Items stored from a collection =
========================
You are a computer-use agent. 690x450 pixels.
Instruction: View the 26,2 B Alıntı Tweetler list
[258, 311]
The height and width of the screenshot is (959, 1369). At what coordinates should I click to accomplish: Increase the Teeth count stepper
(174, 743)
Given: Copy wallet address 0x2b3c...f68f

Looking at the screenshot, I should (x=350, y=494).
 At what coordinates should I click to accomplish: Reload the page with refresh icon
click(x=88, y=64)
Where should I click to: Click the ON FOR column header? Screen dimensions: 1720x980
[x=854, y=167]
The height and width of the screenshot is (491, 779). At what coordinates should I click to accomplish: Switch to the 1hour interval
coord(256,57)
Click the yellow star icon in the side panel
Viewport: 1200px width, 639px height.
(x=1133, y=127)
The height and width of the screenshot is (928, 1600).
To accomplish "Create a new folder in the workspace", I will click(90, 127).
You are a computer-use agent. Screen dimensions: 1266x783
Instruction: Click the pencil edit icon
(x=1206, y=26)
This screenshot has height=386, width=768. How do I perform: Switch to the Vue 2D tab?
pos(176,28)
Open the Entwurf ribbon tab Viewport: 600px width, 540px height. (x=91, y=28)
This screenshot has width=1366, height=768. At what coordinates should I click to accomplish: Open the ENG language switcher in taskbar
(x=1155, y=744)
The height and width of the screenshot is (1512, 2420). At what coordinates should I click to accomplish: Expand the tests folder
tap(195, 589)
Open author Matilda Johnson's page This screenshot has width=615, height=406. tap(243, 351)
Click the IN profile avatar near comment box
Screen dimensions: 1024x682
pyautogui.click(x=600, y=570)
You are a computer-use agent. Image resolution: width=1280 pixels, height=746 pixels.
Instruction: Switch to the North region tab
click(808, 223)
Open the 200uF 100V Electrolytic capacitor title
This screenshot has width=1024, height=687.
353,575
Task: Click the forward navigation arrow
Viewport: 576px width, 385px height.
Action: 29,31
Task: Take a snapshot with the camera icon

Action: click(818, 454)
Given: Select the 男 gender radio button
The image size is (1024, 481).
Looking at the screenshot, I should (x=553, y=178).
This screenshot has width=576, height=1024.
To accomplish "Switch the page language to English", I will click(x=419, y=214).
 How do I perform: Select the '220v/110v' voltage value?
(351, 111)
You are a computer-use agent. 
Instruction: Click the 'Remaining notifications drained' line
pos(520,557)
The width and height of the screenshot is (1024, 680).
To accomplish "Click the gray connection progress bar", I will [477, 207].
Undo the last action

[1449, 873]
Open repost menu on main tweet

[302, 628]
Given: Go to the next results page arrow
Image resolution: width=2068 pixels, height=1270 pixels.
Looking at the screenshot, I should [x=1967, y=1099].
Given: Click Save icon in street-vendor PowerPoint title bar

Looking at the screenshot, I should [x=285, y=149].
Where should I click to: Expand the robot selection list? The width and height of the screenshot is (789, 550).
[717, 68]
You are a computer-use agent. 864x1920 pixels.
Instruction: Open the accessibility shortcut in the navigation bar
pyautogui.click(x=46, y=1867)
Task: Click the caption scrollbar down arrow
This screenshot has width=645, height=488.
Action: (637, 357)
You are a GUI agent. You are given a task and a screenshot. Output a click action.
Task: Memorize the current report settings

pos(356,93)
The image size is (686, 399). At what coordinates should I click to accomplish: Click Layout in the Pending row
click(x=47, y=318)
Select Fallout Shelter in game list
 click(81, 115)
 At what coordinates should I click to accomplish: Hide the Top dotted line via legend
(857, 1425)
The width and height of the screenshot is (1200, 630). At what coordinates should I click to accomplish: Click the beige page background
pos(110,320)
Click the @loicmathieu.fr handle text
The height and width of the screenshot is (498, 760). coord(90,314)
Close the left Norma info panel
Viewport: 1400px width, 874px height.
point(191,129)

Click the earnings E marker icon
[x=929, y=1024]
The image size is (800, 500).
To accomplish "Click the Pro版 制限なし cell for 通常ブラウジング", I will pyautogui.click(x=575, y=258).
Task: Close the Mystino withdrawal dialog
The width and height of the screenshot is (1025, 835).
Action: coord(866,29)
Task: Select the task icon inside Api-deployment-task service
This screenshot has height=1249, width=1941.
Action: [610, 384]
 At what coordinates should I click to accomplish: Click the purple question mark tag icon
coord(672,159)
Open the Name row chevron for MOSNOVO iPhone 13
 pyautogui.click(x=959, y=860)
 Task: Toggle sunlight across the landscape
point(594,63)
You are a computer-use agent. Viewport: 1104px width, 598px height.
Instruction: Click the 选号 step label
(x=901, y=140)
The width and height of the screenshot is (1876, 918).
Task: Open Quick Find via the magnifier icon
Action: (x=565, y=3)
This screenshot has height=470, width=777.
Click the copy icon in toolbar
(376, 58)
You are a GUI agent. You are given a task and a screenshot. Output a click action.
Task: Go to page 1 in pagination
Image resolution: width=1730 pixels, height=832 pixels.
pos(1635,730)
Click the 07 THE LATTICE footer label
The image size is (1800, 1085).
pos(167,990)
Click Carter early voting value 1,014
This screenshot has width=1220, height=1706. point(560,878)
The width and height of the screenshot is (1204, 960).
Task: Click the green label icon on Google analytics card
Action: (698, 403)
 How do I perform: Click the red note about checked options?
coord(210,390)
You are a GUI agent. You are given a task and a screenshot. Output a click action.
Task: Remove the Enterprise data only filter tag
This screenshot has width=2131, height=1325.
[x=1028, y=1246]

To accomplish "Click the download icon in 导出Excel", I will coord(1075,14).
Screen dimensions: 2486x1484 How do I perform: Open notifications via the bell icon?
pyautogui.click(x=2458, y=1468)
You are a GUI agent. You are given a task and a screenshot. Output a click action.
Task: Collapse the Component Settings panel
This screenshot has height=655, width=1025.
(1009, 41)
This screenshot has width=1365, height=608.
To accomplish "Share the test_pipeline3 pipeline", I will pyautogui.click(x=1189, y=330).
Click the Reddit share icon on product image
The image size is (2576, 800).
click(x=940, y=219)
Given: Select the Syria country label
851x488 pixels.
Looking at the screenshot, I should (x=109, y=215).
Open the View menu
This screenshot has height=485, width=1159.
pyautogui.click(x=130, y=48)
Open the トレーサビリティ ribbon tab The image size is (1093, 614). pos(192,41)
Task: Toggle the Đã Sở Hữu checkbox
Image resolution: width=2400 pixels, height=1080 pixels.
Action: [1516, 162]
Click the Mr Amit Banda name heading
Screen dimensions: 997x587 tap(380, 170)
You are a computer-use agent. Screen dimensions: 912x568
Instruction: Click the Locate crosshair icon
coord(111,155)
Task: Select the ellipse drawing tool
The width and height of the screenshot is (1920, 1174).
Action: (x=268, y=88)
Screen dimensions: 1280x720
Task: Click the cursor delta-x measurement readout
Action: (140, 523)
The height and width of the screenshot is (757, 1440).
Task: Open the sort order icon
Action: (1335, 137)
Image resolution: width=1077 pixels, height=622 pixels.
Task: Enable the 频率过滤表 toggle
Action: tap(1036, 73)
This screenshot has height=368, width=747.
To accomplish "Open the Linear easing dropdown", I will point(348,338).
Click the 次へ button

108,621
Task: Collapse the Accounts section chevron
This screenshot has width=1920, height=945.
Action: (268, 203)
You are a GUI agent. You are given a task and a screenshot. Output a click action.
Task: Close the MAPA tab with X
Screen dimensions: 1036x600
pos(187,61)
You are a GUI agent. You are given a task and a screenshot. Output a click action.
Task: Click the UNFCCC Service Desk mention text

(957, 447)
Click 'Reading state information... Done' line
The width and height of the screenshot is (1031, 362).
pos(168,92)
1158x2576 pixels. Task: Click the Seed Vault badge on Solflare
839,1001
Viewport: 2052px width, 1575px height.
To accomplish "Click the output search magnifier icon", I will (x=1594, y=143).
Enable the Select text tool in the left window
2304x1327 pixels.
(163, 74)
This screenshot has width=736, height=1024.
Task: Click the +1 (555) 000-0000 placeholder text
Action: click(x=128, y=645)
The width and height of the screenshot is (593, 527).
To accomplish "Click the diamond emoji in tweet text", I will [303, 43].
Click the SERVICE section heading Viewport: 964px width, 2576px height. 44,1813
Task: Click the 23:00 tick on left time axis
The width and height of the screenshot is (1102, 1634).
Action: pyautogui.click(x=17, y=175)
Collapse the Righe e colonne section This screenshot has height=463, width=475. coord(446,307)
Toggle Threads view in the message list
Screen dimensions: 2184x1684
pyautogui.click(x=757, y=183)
========================
Written instruction =
Count how many of the lines above contain the string "title", treating capitalization as significant, and reply with only that number.

Problem solution =
2